(Records from a data collection)
##############################
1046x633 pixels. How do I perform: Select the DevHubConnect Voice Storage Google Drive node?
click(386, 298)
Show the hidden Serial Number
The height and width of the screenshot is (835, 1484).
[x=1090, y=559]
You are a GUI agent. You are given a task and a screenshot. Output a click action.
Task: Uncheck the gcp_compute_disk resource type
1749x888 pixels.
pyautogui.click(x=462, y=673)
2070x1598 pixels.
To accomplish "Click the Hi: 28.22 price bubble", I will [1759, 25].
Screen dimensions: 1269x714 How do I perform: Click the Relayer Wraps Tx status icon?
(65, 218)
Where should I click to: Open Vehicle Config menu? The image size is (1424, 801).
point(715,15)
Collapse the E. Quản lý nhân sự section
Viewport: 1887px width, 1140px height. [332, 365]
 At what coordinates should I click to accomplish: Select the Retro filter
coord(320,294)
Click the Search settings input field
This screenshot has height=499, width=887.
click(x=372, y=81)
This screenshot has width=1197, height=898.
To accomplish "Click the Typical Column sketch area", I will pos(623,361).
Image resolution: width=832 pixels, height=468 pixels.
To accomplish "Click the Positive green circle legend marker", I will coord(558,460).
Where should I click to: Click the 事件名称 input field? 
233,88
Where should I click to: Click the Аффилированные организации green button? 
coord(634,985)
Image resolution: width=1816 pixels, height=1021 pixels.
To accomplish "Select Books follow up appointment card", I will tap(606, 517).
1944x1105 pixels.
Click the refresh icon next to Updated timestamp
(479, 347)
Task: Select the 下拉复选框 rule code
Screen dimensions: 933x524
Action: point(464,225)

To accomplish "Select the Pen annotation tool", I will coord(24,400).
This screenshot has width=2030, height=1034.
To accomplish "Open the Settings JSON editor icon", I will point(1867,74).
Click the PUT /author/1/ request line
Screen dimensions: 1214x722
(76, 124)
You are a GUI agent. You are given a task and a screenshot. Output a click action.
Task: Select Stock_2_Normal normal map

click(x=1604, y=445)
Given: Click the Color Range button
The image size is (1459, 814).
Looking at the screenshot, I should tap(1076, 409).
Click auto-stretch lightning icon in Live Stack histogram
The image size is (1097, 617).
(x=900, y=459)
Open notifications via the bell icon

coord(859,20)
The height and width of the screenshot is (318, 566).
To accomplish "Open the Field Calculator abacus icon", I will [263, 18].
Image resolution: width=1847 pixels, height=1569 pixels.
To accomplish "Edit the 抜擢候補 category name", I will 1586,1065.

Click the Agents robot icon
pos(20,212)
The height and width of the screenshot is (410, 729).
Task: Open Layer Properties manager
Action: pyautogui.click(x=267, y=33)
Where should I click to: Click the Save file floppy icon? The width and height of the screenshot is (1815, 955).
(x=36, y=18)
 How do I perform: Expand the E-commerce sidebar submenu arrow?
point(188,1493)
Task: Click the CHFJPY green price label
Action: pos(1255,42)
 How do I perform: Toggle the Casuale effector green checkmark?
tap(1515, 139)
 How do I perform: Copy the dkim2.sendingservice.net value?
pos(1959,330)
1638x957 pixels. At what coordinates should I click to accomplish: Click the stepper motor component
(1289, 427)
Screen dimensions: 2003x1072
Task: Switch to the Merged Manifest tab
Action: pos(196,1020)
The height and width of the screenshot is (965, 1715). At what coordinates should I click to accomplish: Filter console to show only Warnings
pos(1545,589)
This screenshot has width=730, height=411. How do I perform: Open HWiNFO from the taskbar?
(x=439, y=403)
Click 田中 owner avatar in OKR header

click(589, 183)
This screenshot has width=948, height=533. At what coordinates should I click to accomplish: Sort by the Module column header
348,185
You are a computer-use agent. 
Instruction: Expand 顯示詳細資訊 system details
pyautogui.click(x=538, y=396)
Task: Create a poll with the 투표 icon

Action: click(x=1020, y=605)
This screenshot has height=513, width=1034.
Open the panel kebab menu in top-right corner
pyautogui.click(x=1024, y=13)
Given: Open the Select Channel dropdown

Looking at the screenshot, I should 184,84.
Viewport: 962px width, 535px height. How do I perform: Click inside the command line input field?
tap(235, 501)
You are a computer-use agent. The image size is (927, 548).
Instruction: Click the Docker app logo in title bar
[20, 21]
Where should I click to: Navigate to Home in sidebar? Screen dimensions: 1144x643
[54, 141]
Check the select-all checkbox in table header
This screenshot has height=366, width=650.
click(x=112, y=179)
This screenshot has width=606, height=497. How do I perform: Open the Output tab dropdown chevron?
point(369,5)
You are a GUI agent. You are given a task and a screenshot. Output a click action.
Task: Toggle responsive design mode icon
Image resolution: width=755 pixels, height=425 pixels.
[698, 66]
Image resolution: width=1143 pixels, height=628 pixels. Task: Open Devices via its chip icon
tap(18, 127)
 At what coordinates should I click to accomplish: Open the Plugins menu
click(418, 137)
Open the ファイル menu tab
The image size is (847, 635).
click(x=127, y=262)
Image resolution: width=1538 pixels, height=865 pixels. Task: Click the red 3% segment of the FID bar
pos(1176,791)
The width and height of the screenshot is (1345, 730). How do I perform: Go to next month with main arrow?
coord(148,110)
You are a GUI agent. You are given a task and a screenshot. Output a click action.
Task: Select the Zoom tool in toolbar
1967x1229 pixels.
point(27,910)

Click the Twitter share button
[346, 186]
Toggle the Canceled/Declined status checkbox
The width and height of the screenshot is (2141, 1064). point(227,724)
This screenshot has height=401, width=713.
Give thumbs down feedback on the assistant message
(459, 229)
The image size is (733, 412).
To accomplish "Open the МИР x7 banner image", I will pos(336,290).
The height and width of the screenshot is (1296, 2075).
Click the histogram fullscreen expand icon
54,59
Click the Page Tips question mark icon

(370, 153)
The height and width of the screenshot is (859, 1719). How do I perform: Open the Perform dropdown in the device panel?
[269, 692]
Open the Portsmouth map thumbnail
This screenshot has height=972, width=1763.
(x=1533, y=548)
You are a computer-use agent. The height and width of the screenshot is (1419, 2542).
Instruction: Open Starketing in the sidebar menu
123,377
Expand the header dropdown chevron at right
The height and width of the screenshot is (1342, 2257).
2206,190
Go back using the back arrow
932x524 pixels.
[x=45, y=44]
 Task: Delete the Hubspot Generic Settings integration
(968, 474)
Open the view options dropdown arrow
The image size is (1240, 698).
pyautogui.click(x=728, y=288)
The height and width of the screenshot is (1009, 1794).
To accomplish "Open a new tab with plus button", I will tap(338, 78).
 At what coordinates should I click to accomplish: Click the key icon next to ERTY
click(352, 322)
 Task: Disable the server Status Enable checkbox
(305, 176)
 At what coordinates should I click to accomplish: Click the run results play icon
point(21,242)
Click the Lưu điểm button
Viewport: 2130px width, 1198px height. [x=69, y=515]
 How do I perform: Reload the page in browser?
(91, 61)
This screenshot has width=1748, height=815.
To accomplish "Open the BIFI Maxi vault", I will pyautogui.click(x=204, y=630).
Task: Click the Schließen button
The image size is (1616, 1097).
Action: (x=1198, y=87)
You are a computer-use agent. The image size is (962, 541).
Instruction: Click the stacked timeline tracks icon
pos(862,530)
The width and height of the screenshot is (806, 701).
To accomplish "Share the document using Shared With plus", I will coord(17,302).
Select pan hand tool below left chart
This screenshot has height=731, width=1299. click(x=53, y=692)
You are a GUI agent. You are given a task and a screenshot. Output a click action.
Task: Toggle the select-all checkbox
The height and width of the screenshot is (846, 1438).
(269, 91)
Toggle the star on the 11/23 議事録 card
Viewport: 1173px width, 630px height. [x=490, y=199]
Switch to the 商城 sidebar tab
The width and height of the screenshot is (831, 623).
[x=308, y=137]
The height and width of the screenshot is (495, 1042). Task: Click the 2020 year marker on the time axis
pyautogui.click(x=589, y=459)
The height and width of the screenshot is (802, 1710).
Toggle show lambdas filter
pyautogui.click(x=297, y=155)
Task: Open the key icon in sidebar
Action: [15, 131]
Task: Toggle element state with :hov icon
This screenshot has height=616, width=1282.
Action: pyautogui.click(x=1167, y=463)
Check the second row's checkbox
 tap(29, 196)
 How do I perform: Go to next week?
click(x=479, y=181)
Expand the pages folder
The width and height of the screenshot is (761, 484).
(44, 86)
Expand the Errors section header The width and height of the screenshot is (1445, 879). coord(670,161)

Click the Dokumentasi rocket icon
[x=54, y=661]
##############################
» Problem description:
Of the entries above, repeat exactly the lines between the line with "This screenshot has height=616, width=1282." and the line with "Expand the pages folder", inclusive, and no others.

» Written response:
This screenshot has height=616, width=1282.
Action: pyautogui.click(x=1167, y=463)
Check the second row's checkbox
 tap(29, 196)
 How do I perform: Go to next week?
click(x=479, y=181)
Expand the pages folder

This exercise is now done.